Can't recognise excitement

Hi

This is my first post!

My 12year old son has high functioning Aspergers and I (we) realise that my husband is probably the same, though less affected. I have non-spectrum 8year old daughter as well.

My son loves his school. He thinks the teachers are great and is full of enthusiasm about the lesson content. He is at a single sex grammar school and despite struggling with revision ( he can't see the point as he's already been through it on class) he did fairly well in school exams. So the academic side is fine.

The problem, I suspect you can see this coming, is with friendships and interactions with the other boys. Basically someone starts larking about, my son joins in, not necessarily invited, when the other guys stop he keeps on going. As a result he got into 2 fights at the end of last term and got an external exclusion. This week, second day back, he and some 'friends' were messing about.This resulted in my son being pushed into the boy he had his last fight with. This boy jumped on my son who fought back. This has resulted in another external exclusion and the threat of expulsion (managed transfer to another school). 

I am not complaining about the school, they have to think of all the other boys and have tried to help my son. My son realises that he is in trouble and that he is responsible for this. He is not a naturally aggressive chap, each fight has involved him upsetting someone who then attacks him and he fights back.

My son and I both think that his main problem is that he does not recognise when to stop larking about, my husband calls it 'being silly'. He gets excited and then looses the ability tonremain in control. We need to find a way to help him to stop himself before things overwhelm him. We have tried scoring systems, this works in retrospect of when calm, or when I remind him. 

I am going to try to get him to join every lunchtime club going so that he does not have time to mess about. His friends all seem to be at the immature end of the normal range, nice boys, but not able to help him, not able to think about consequences, keen to mess about and able to recognise when to stop.

Until summer term the school allowed the boys to play games on theirphone. I feel that my son has had more problems since this was banned. It was banned suddenly which was a really big issue. He accepts this now, but the chap he has had fights with (also at risk of expulsion) apparently has used his which upsets my son too.

My son loves computer games. My husband, see previous comment, is obsessed with our children not having too much screen time as he has readthat this will effect their long term health/education.

Has anyone got experience of techniques that my son could use to help?

Should we give him something to fiddle with that he could keep in his pocket, small Rubik's cube or similar? The aim being to calm him down.

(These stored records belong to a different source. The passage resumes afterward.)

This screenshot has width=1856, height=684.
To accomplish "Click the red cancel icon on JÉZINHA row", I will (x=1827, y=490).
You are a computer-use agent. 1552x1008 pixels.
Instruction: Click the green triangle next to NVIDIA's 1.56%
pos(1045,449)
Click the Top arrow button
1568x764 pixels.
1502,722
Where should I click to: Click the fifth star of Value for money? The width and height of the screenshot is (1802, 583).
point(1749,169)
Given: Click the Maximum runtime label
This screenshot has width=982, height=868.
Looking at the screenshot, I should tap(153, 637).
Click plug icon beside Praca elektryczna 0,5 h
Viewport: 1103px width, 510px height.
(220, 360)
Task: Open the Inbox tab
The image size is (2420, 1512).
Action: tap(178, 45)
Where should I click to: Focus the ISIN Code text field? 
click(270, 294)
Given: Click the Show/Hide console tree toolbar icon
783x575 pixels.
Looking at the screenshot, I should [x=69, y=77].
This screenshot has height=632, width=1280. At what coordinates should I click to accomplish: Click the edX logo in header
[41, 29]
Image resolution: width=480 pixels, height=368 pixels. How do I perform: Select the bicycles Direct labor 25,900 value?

Should I suggest that he uses the school computers to play games at lunchtime? This will upset my husband, but might help my son.

I am also worried about the effect this has on my daughter.

Not having a relaxing weekend!

I hope someone can advise.

Thanks

Gasgirl

  • i dont really know of what your son is is going through because i never had that problem but something i do when im going to be doing something that makes me nervous is play around with magnets they help keep me calm and focused. You can get magnets made for that reason online. Im a gamer but i would not recomend games during school just dont think thats a good idea because if i had games during school it definetly would of been more distracting than good.